Could you set down exactly the lines in the records below between the line holding "Task: Click the orange MEDICAL MCQ badge" and the line holding "This screenshot has width=800, height=716.", inclusive?

+--

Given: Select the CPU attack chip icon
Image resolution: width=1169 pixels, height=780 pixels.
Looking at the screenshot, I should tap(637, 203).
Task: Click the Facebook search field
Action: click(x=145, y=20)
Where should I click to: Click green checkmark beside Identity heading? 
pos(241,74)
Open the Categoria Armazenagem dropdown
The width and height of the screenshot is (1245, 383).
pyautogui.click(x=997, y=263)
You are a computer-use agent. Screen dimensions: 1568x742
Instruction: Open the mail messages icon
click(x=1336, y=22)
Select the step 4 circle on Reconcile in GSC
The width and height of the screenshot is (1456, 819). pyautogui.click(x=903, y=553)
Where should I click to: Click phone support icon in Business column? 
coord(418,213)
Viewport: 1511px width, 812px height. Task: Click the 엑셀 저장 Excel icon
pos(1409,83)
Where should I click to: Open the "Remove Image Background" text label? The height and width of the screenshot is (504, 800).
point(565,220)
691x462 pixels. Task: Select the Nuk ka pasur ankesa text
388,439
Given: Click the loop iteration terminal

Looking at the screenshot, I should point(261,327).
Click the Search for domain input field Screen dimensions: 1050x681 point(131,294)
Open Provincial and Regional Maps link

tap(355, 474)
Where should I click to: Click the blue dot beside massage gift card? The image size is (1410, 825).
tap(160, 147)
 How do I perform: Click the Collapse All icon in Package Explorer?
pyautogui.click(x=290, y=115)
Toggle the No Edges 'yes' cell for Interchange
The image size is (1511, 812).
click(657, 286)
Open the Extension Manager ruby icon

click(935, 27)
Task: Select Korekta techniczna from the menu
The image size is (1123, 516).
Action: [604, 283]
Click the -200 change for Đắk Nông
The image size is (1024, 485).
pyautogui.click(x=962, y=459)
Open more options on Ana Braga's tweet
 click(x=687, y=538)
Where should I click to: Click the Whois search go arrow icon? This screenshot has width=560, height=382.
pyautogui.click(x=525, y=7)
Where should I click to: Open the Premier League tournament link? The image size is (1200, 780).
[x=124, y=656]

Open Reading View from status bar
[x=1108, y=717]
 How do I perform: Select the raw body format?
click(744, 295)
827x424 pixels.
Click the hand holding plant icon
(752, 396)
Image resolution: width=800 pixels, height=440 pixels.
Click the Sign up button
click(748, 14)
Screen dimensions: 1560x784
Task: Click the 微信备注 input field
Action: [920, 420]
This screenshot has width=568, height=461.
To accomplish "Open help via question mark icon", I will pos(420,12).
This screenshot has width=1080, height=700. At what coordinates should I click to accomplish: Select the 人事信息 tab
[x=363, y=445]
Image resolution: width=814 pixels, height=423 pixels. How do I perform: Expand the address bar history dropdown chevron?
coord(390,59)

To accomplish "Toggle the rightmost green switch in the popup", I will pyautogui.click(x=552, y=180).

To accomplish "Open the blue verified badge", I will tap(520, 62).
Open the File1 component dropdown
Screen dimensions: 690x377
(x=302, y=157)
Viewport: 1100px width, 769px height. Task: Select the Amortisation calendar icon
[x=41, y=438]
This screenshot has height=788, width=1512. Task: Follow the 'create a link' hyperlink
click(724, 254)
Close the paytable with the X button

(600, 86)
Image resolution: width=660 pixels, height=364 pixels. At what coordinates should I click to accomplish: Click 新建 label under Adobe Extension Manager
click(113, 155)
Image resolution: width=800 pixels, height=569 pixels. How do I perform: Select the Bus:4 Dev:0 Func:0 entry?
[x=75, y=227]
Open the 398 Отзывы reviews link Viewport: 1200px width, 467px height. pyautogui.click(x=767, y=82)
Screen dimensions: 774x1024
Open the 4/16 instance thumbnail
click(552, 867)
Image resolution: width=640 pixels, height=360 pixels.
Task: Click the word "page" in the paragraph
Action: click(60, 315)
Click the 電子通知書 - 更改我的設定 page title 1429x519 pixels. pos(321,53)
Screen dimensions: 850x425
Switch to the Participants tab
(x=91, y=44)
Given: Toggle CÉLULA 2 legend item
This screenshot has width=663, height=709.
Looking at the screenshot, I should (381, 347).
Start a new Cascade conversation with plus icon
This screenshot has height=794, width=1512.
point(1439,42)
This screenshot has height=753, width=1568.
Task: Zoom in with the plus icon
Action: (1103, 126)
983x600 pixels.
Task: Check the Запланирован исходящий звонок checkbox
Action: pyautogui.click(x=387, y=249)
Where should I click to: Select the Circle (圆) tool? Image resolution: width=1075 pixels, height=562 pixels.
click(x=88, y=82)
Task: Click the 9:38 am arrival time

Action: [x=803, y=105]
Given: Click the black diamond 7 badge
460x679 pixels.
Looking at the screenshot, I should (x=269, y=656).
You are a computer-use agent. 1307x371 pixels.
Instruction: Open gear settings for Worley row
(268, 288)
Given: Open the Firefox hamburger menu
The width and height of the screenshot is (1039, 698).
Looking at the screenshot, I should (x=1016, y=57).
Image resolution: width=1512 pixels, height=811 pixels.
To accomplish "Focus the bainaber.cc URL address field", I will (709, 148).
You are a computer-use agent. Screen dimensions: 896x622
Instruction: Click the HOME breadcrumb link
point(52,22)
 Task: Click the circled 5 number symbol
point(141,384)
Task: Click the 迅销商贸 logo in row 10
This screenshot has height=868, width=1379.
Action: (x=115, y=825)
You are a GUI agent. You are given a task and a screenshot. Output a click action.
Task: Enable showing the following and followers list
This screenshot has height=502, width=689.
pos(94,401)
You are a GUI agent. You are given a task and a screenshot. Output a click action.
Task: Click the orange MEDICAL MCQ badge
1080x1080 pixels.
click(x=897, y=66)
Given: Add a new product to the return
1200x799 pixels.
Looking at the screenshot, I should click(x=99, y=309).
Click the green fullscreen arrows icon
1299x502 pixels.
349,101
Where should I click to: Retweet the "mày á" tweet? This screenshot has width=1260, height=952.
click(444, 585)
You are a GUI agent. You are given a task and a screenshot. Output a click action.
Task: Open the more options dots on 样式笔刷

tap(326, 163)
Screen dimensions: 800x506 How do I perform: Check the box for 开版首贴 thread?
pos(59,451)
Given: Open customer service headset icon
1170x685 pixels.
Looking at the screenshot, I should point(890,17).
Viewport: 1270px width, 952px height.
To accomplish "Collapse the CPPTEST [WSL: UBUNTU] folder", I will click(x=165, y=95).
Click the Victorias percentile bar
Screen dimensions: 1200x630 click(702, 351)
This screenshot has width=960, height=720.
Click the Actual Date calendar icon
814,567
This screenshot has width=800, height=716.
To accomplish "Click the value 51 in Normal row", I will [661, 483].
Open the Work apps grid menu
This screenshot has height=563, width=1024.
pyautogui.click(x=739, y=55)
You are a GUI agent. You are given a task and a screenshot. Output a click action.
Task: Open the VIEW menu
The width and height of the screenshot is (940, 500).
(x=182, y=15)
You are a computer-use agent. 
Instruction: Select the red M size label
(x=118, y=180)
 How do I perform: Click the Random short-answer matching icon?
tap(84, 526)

+--

[Answer to this problem]:
Task: Click the orange MEDICAL MCQ badge
1080x1080 pixels.
click(x=897, y=66)
Given: Add a new product to the return
1200x799 pixels.
Looking at the screenshot, I should click(x=99, y=309).
Click the green fullscreen arrows icon
1299x502 pixels.
349,101
Where should I click to: Retweet the "mày á" tweet? This screenshot has width=1260, height=952.
click(444, 585)
You are a GUI agent. You are given a task and a screenshot. Output a click action.
Task: Open the more options dots on 样式笔刷

tap(326, 163)
Screen dimensions: 800x506 How do I perform: Check the box for 开版首贴 thread?
pos(59,451)
Given: Open customer service headset icon
1170x685 pixels.
Looking at the screenshot, I should point(890,17).
Viewport: 1270px width, 952px height.
To accomplish "Collapse the CPPTEST [WSL: UBUNTU] folder", I will click(x=165, y=95).
Click the Victorias percentile bar
Screen dimensions: 1200x630 click(702, 351)
This screenshot has width=960, height=720.
Click the Actual Date calendar icon
814,567
This screenshot has width=800, height=716.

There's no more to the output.